***** MATERIAL FOR THE TASK *****
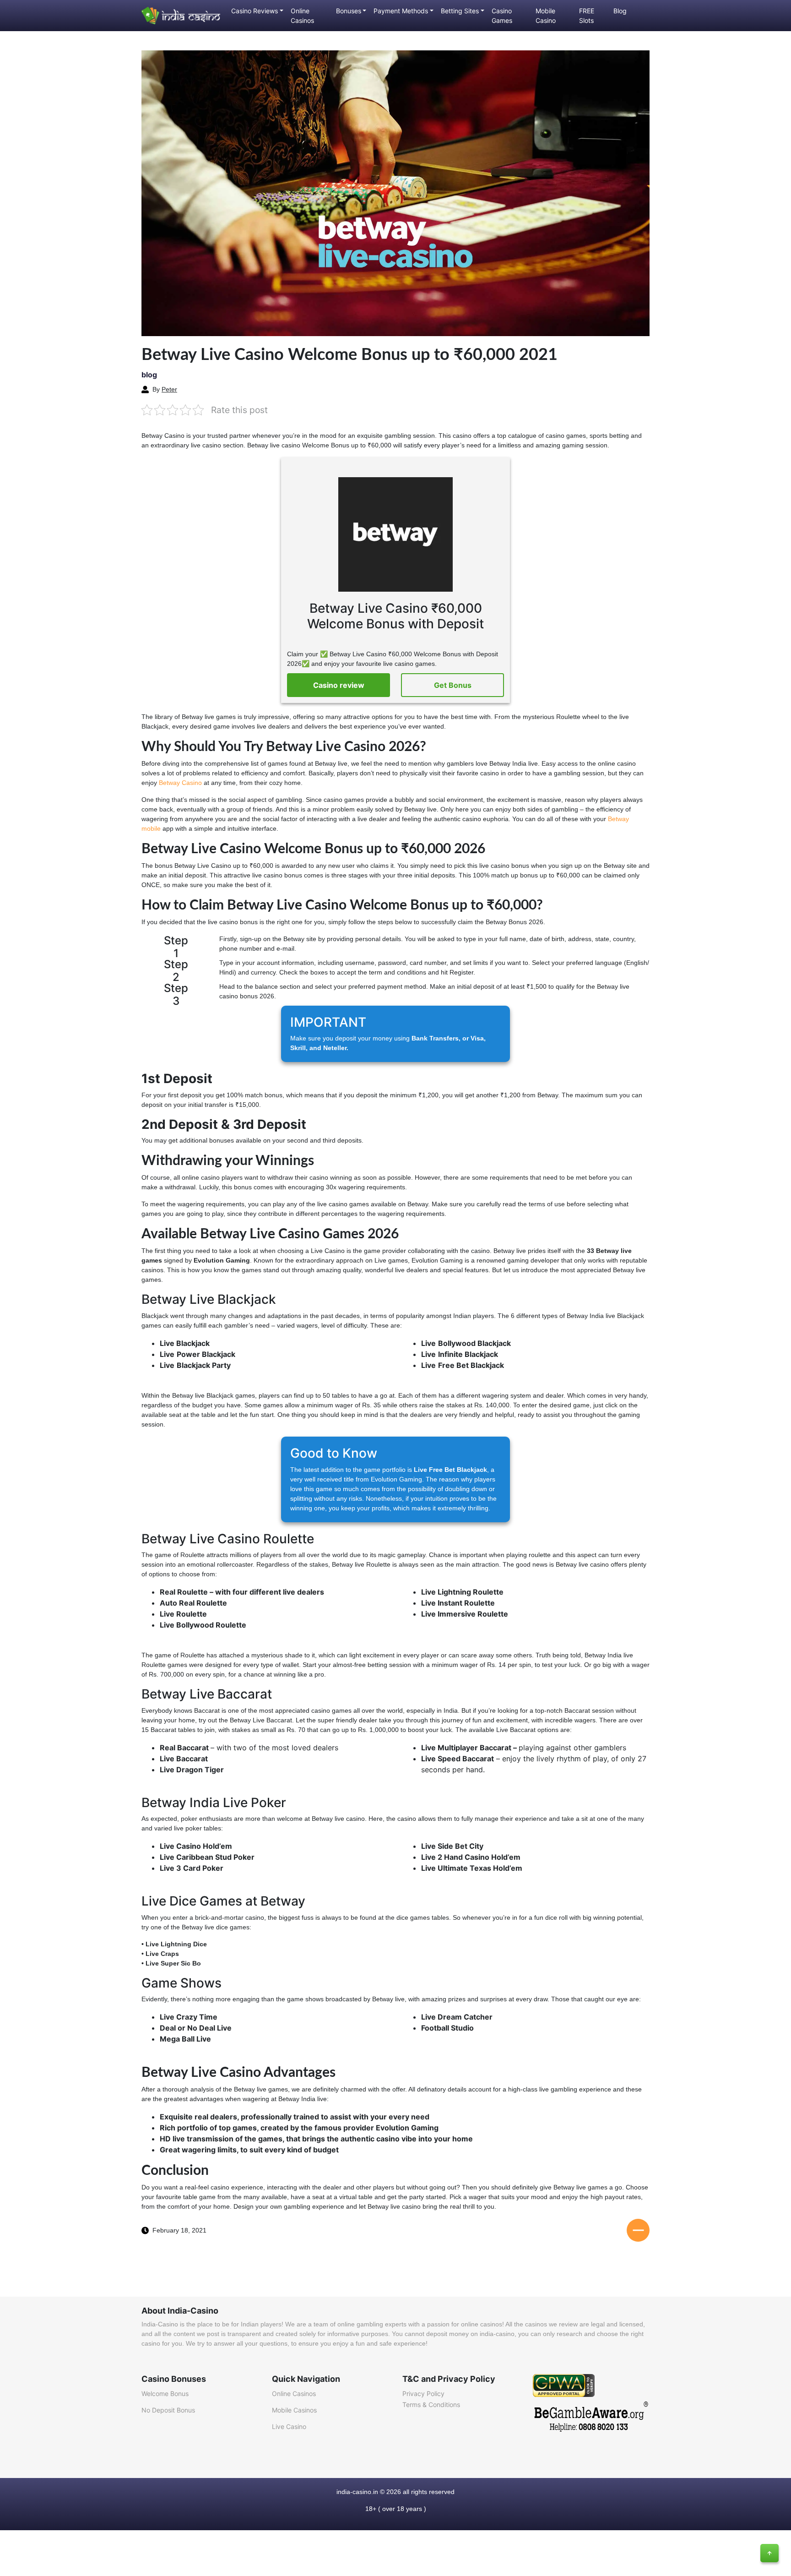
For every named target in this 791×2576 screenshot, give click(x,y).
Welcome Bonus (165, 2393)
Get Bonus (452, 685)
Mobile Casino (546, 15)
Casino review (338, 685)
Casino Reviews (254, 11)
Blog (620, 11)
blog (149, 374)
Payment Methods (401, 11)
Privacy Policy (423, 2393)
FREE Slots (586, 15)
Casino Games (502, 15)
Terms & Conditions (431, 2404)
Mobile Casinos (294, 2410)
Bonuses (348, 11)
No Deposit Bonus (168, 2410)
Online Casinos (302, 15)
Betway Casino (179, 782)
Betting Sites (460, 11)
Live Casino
*****
WORK INSTRUCTIONS –
Scan the entries above for the line containing "blog (149, 374)", and copy it and all lines after it exactly, down to and including the line containing "Betway Casino (179, 782)".

TASK SOLUTION –
blog (149, 374)
Payment Methods (401, 11)
Privacy Policy (423, 2393)
FREE Slots (586, 15)
Casino Games (502, 15)
Terms & Conditions (431, 2404)
Mobile Casinos (294, 2410)
Bonuses (348, 11)
No Deposit Bonus (168, 2410)
Online Casinos (302, 15)
Betway Casino (179, 782)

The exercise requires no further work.